Calculate the equivalent weight of $S{O_2}$ in the following reactions.
a) $S{O_2} + 2{H_2}S = 3S + 2{H_2}O$
b)$5S{O_2} + 2KMn{O_4} + 2{H_2}O = {K_2}S{O_4} + 2MnS{O_4} + 2{H_2}S{O_4}$

Answer 1

Hint:We define the equivalent weight of the substance as the ratio of the molecular weight or mass of the compound to the n-factor or the acidity or basicity. We can calculate the n- factor by determining the change in oxidation state.

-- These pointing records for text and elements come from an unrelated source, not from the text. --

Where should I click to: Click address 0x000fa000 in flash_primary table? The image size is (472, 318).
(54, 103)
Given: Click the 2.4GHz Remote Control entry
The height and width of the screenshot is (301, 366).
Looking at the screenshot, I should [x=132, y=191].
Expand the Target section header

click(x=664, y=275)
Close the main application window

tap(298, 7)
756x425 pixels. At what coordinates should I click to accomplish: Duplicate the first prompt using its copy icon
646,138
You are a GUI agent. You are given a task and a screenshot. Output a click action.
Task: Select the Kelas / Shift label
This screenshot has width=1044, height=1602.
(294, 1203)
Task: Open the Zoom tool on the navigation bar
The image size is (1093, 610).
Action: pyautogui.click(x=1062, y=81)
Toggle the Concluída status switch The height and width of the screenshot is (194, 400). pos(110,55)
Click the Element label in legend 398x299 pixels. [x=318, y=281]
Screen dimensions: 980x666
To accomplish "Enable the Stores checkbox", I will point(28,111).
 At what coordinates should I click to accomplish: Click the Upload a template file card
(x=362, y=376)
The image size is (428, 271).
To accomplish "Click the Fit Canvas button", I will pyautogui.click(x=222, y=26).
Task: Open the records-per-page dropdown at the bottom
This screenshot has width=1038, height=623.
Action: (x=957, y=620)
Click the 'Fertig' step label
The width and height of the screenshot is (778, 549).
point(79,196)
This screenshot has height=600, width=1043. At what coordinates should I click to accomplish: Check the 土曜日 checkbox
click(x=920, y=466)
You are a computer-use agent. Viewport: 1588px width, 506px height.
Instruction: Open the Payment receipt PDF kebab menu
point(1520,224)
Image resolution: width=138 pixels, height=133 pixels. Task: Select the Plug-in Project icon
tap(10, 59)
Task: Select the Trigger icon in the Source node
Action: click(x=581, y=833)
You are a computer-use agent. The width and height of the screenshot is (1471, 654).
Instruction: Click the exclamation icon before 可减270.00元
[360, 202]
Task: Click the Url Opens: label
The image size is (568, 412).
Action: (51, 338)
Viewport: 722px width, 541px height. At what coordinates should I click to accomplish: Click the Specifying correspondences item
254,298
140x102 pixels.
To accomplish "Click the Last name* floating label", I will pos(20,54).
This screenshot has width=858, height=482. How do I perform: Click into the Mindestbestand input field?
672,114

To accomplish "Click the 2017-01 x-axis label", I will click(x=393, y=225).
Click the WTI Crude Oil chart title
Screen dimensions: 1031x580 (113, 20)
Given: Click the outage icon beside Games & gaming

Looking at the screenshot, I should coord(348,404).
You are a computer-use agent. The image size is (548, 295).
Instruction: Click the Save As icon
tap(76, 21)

Complete step by step answer:
In the question we have to calculate the equivalent weight of the sulfur dioxide from the given reaction. We know the molecular weight of the sulfur dioxide is $64\,g/mol.$
Now, we calculate the n-factor. First, calculate the change in the oxidation state of sulfur in the reactions.
The given reactions are,
a) $S{O_2} + 2{H_2}S = 3S + 2{H_2}O$
In the above reaction, the oxidation state of sulfur is changed from $ + 4$ to zero. Thus the n-factor is $4.$ The equivalent weight of sulfur can be calculated as,
The equivalent weight of sulfur$ = \dfrac{{64}}{4} = 16\,g$.
b)$5S{O_2} + 2KMn{O_4} + 2{H_2}O = {K_2}S{O_4} + 2MnS{O_4} + 2{H_2}S{O_4}$
In the above, the oxidation state of sulfur is changed from $ + 4$ to\[ + 6\]. Thus the n-factor is$2$. Now we can calculate the equivalent weight of sulfur is calculated as,
The equivalent weight of sulfur$ = \dfrac{{64}}{2} = 32\,g$
Thus, the equivalent weight of sulfur in reaction (a) is $16\,g$ and the equivalent weight of sulfur in reaction (b) is $32g$.

Note:
 We can know, 'n' factor of an acid is the number of ions replaced by one mole of acid. The n-factor for acid isn't the same as its basicity; i.e. the number of moles of usable Hydrogen atoms present in one mole of acid.
The oxidation state of the single element is zero but if it has any charge present on it then it is considered as n-factor while basicity for the acidic substance and the acidity is defined for the basic substance.